*WHAT YOU NEED TO DO*:
Output all entries exactly; images excluded.

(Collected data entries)
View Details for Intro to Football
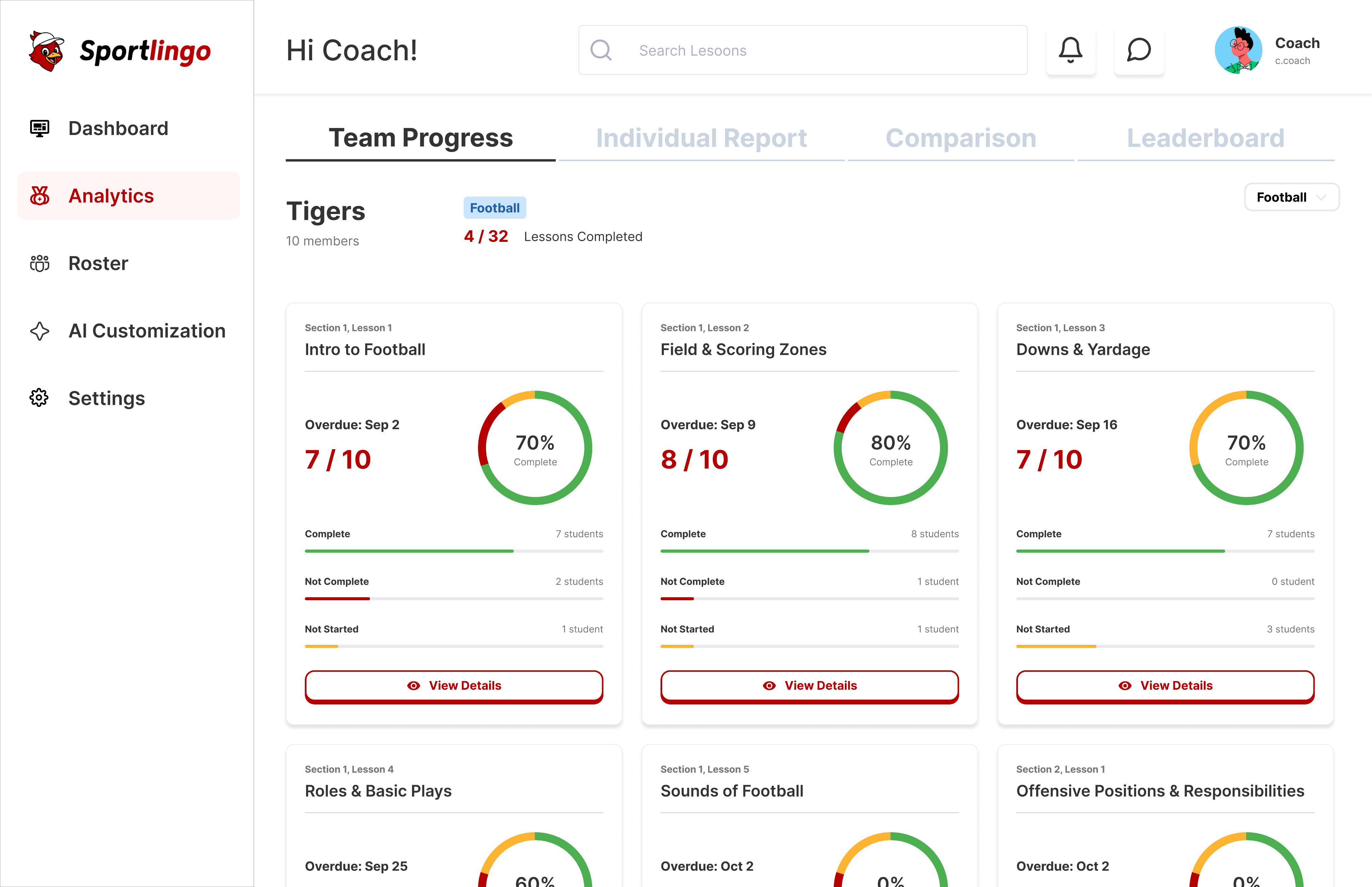Screen dimensions: 1372x887 (x=454, y=685)
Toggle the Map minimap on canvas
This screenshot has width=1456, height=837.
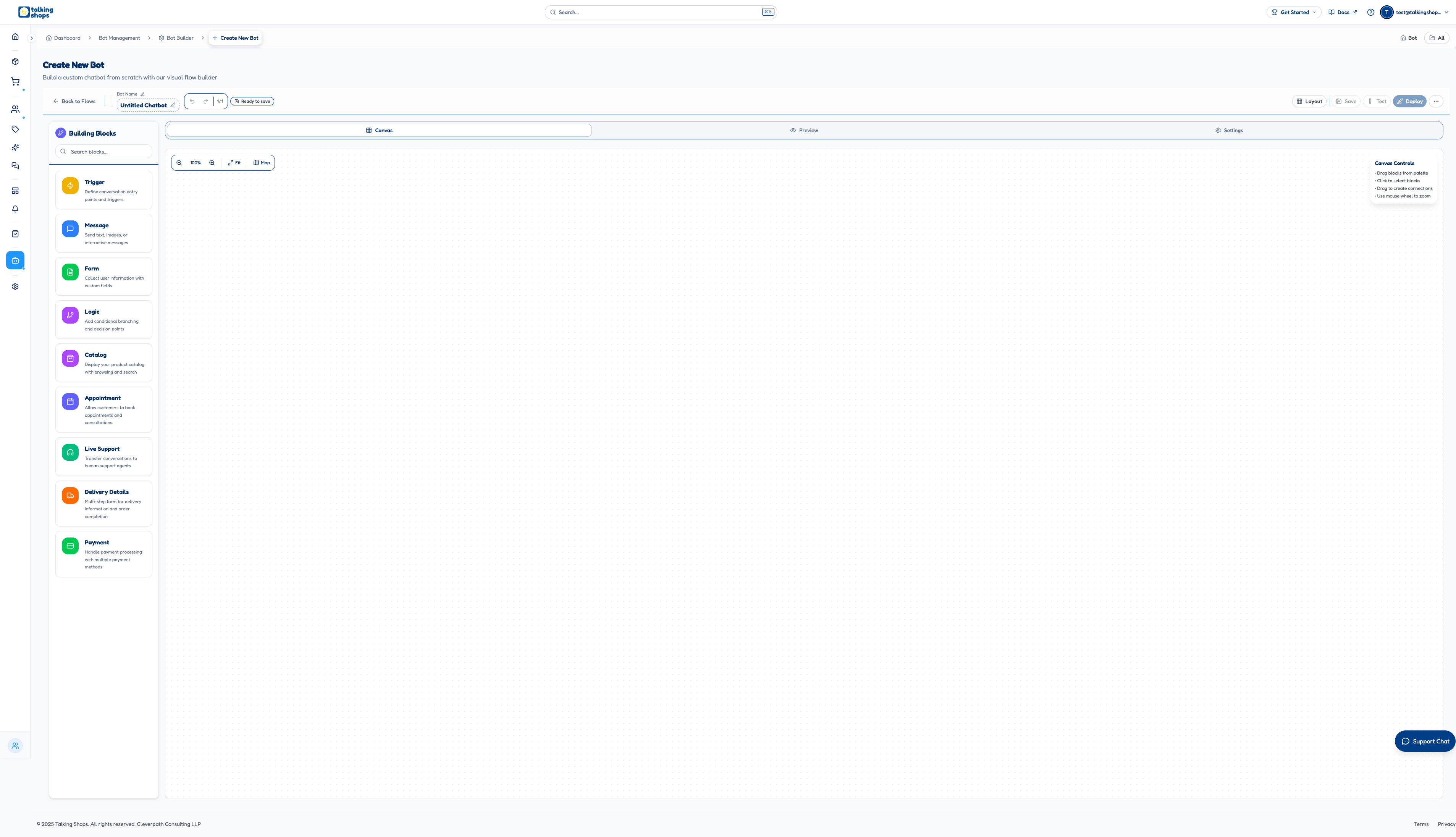pyautogui.click(x=262, y=163)
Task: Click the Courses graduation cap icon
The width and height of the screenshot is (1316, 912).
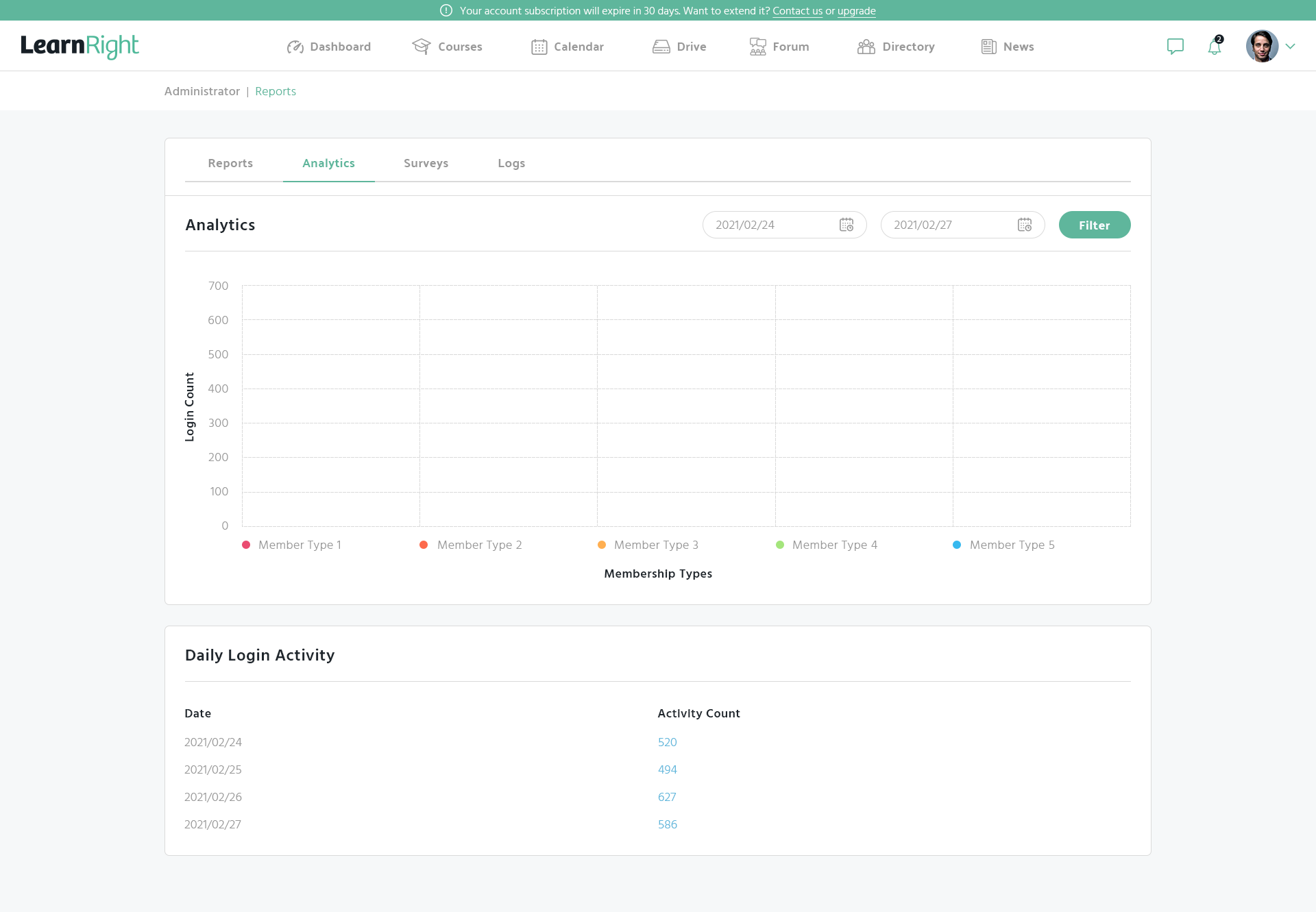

*SOLUTION*:
View Details for Intro to Football
Screen dimensions: 1372x887 (x=454, y=685)
Toggle the Map minimap on canvas
This screenshot has width=1456, height=837.
pyautogui.click(x=262, y=163)
Task: Click the Courses graduation cap icon
The width and height of the screenshot is (1316, 912).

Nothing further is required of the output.